The BAC had also helped in the establishment of over 150 new businesses in 2017 and supported the revival of about 249 defunct businesses. It was also found that the BAC, on the average, organised 25 training programmes annually. Apart from the training programmes often organised for their clients, they also helped their clients in acquiring loans and other logistics from financial institutions. Specifically, the Kwabre Rural Bank, Fiagya Rural Bank and the First Allied Bank were the main financial institutions that provided financial support to the clients of the BAC to establish and expand their businesses.

The study further examined the relevance of the training received. The respondents were asked to indicate whether the education and training they received from the BAC were relevant to their businesses and also indicate the extent to which they were satisfied with the education and training programmes organised by the Centre. All the respondents indicated that indeed the education and training they received were relevant to their various businesses and in terms of their satisfaction, the result is presented in Table 2.

As can be seen in Table 2, the majority (58.6%) of the respondents were satisfied with the education and training programmes with 38.5 % indicating that they were very satisfied with the education and training programmes offered them. However, 0.4 of the respondents indicated they were very dissatisfied. Those who were dissatisfied with the education and training programme indicated that the training period was short in their view.

4.3. Effects of Education and Training on the Businesses and Poverty Reduction among Entrepreneurs

The study consequently sought to find out whether the education and training programmes organised for the entrepreneurs had affected their businesses and their standards of living. It is discernible from Table 3 that, increased output or productivity was the important effect of education and training as observed by the respondents on their businesses. This was followed by increase in their levels of sales. Other effects of education and training on business development as revealed by the study included increase their customer base, increase in the number of their employees and apprentices and increase in their technological know-how. This findings corroborates of the findings of Abrisham and Khadijeh 8 that giving entrepreneurs education and training goes a long way to increase their productivity, number of employees and apprentices, and also helps them to adopt better business management practices.

The education and training programmes of the Business Advisory Centre was looked at in terms of how it had affected the livelihoods of their clients. The study further investigated how these services (education and training) rendered by BAC had reduced poverty levels among the respondents in terms of their outputs, incomes and savings level after the educational and training programmes by the BAC (Figure 2). A five-point Likert scale item format was used to assess the poverty indicators of customers before and after receiving education and training from the BAC. The Wilcoxon Signed-rank test was consequently conducted to find out how education and training programmes organised by the BAC has affected poverty the levels of the respondents.

It is evident from the test in Table 4 that, the output level, income level and savings level of the respondents showed a statistically significant difference after they had undergone the education and training programmes by the BAC in the Nkoranza South Municipality.

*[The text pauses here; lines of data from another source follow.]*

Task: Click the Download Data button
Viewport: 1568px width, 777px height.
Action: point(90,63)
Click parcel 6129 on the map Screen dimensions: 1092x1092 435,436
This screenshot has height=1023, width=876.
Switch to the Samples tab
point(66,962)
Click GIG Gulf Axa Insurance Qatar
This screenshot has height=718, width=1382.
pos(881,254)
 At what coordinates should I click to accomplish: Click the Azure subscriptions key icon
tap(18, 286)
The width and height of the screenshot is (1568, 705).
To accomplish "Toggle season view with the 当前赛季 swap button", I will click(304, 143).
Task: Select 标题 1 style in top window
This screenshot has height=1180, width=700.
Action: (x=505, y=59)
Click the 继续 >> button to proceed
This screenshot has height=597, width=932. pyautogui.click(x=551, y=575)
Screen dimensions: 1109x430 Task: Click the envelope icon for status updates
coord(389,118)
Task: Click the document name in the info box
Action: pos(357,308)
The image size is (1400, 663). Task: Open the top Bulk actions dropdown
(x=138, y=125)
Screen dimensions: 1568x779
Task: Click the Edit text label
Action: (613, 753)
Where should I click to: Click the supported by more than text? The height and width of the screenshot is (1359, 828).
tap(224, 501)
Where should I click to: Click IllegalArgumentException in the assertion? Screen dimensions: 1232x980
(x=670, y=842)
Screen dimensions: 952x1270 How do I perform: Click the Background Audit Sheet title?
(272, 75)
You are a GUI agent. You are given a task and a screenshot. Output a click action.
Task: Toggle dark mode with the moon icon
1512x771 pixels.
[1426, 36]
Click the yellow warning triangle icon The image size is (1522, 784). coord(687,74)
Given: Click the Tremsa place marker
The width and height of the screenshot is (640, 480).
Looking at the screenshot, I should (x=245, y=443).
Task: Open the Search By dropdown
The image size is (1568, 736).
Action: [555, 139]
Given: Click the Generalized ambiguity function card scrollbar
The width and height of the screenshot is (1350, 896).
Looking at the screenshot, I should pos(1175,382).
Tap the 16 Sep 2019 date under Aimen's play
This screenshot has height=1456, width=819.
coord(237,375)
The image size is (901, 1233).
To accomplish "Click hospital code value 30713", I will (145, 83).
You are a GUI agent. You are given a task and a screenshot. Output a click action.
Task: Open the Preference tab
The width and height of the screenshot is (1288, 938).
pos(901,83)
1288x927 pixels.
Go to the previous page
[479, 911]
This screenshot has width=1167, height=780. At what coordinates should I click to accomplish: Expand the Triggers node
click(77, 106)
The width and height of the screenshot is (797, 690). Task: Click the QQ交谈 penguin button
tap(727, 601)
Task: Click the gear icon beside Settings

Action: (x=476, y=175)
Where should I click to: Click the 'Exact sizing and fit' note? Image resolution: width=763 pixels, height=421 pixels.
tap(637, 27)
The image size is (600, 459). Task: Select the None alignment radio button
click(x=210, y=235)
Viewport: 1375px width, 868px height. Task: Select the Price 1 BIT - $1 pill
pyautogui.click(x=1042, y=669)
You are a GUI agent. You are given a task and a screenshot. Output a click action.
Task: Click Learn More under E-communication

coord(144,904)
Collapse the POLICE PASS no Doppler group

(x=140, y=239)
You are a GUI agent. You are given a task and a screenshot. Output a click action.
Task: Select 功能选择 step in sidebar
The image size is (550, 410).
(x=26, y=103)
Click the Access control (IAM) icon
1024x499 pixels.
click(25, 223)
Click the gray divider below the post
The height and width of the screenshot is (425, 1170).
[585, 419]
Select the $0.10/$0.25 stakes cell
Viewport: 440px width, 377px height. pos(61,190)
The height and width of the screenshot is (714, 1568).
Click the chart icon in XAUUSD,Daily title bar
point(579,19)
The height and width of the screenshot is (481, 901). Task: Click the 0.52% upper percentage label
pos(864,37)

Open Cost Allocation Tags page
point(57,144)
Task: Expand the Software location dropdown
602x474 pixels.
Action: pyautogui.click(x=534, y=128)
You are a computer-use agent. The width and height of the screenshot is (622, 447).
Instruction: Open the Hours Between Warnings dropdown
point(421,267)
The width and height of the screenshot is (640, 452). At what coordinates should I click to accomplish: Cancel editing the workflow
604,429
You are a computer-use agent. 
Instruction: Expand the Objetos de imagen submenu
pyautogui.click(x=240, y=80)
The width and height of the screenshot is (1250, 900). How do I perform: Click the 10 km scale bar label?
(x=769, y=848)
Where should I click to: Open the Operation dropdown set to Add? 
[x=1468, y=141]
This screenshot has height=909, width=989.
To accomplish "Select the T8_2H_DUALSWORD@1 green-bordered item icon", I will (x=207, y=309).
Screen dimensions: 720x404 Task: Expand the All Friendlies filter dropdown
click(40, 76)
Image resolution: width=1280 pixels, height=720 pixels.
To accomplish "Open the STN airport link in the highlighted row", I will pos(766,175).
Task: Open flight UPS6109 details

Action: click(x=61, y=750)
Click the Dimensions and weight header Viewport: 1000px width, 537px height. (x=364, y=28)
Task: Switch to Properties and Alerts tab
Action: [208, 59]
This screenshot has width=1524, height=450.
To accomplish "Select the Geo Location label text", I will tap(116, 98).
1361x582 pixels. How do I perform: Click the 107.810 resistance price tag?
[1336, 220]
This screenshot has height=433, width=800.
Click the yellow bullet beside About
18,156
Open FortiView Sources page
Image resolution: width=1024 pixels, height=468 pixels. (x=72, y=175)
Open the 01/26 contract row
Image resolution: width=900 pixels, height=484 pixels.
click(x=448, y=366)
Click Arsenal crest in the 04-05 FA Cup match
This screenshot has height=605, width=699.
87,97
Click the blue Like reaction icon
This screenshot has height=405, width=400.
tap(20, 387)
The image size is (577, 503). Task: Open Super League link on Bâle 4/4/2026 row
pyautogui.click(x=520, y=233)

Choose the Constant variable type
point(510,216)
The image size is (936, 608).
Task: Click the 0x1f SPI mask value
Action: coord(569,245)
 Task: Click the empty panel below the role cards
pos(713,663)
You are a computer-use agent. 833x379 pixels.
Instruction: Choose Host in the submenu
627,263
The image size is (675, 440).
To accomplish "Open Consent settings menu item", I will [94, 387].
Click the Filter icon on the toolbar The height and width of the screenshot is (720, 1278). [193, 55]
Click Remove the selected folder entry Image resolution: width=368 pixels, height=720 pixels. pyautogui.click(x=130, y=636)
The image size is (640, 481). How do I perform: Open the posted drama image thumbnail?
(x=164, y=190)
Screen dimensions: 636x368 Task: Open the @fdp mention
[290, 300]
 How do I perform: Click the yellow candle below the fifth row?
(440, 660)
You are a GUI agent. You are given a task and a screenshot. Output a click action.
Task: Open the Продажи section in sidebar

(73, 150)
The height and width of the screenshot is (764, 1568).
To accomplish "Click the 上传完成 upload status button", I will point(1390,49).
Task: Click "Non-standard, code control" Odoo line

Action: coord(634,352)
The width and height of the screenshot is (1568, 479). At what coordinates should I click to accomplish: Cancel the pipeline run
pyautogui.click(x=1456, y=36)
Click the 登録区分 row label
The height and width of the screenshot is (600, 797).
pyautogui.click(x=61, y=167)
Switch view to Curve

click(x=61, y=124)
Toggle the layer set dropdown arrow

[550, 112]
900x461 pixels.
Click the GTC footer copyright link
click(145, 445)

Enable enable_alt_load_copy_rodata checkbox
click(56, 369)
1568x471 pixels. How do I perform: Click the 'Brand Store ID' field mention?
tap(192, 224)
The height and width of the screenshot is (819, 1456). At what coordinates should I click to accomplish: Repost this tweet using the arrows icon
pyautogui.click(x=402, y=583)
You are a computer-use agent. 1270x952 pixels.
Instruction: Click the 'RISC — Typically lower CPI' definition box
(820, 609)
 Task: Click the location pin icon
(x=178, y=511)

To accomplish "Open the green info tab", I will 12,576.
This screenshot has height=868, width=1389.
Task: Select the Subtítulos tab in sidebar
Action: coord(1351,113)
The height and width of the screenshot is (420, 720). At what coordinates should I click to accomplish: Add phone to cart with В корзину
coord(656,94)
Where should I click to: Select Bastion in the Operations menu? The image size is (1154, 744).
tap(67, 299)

In other words, changes in respondents’ output level, income level, savings level were statistically significant after they had received education and training from the BAC. This finding is consistent with 44, 33 and the conceptual framework (Figure 2) which identifies education and training as a way of breaking the poverty trap among small scale entrepreneurs. With the increases in their output, income and saving levels, respondents are in a better to provide medical care, good shelter, good education, nutritious food and clothing for their families. Furthermore, they are able to acquire assets and other properties.

4.4. Challenges facing educated and trained Small Scale entrepreneurs in the Nkoranza South Municipality

In spite of the benefits that the respondents indicated they had derived from the education and training programmes of the BAC, they raised some challenges they are saddled with. The key challenge they faced according to the study had to do with start-up capital. They indicated that they were not able to provide the collateral securities that are demanded by the financial institutions. This was followed by low demand or patronage of their products. This according to the respondents stifles the growth and survival of their businesses. The other challenges revealed by the study include high tax and the lack of power/electricity.

4.5. Challenges facing the BAC in Their Operations in the Nkoranza South Municipality

In spite of the positive effect of the education and training programmes by the Business Advisory Centre in the Nkoranza South Municipality, there are myriad of challenges faced by the Centre in carrying out its mandate in the municipality. The key informants indicated that they were faced with financial challenge as they highly relied solely on the funds they received from the Rural Enterprise Programme (REP) and sometimes some funds from the National Board for Small-scale Industries (NBSSI). According to the key informants, the Municipal Assembly does not honor its commitment to the BAC. Apart from this, they were also challenged when it comes to vehicles to visit their clients. The informants indicated that their outfit oversees about 139 communities in the municipality and also communities in the Nkoranza North District. They have only one motor bicycle at their disposal for all their activities. This does not help them to do effective monitoring and evaluation within their catchment area.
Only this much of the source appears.